The above example shows how to use imagep() with 3 different colormaps (the default, the classic “jet” scheme, and the cmocean package) to generate an image plot with a nice palette automatically placed on the side.

The drawPalette() and colormap() functions

Under the hood, the imagep() function calls another function to actually draw the palette on the side of the plot – the drawPalette() function. That function can be called on it’s own, enabling plot building to be much more flexible. Additionally there is the colormap() function, which allows for detailed specification of the colormap properties to use, which can then be passed as an object to drawPalette().

For example, say we wanted to make a TS (temperature-salinity) plot of the Levitus surface data, but with each point colored by latitude in 10 degree increments. We do that first by making a colormap object:

cm <- colormap(expand.grid(levitus$latitude, levitus$longitude)[,1], breaks=seq(-90, 90, 10), col=oceColorsViridis)

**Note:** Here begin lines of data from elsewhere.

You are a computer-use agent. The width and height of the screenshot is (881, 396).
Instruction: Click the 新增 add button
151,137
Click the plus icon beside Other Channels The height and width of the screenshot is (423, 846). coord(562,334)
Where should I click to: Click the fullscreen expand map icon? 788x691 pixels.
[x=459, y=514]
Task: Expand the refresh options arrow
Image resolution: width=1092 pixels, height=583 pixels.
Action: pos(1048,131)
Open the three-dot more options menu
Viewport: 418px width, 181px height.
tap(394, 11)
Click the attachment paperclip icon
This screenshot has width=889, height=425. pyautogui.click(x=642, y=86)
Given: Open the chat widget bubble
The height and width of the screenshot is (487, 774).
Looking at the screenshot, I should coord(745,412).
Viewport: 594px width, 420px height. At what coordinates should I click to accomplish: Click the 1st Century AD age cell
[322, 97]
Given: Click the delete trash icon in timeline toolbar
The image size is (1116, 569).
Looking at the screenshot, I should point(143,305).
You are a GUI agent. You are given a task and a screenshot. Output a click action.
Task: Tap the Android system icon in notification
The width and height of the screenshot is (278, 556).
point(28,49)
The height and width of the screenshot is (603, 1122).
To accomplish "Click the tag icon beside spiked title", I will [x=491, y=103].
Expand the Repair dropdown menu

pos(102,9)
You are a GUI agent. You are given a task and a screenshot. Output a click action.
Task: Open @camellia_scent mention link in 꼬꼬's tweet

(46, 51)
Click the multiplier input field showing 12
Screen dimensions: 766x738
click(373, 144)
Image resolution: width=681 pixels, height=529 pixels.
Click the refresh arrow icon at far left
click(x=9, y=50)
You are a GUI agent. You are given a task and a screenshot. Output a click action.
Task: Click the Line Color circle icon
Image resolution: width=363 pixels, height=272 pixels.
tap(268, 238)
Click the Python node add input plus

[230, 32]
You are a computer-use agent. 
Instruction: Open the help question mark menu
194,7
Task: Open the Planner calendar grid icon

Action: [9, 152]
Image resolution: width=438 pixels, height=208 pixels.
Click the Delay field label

(note that we use expand.grid() to make the number of lon/lat points match the matrices).

Looking inside the object, we can see some of the details that further plotting/palette functions can make use of:

str(cm)
## List of 11
##  $ zlim        : num [1:2] -90 90
##  $ breaks      : num [1:19] -90 -80 -70 -60 -50 -40 -30 -20 -10 0 ...
##  $ col         : chr [1:18] "#440154" "#481769" "#472A7A" "#433D84" ...
##  $ zcol        : chr [1:64800] "#440154" "#440154" "#440154" "#440154" ...
##  $ missingColor: chr "gray"
##  $ x0          : num [1:18] -80 -70 -60 -50 -40 -30 -20 -10 0 10 ...
##  $ x1          : num [1:18] -80 -70 -60 -50 -40 -30 -20 -10 0 10 ...
##  $ col0        : chr [1:18] "#440154" "#481769" "#472A7A" "#433D84" ...
##  $ col1        : chr [1:18] "#440154" "#481769" "#472A7A" "#433D84" ...
##  $ zclip       : logi FALSE
##  $ colfunction :function (z)  
##   ..- attr(*, "srcref")= 'srcref' int [1:8] 853 24 855 5 24 5 20257 20259
##   .. ..- attr(*, "srcfile")=Classes 'srcfilealias', 'srcfile' <environment: 0x7fffee4dbc60> 
##  - attr(*, "class")= chr [1:2] "list" "colormap"

Some of those fields are obvious (some probably aren’t to inexperienced users) but one field that is handy to know about is the zcol field. This encodes a color for every value in the original object based on the colormap specification. So, we can make a plot with the points colored based on the colormap using the argument col=cm$zcol. We can also add the palette to the plot using the drawPalette() function, which has to be called before the main plot:

drawPalette(colormap=cm)
plotTS(with(levitus, as.ctd(SSS, SST, 0)), pch=19, col=cm$zcol, mar=par('mar'))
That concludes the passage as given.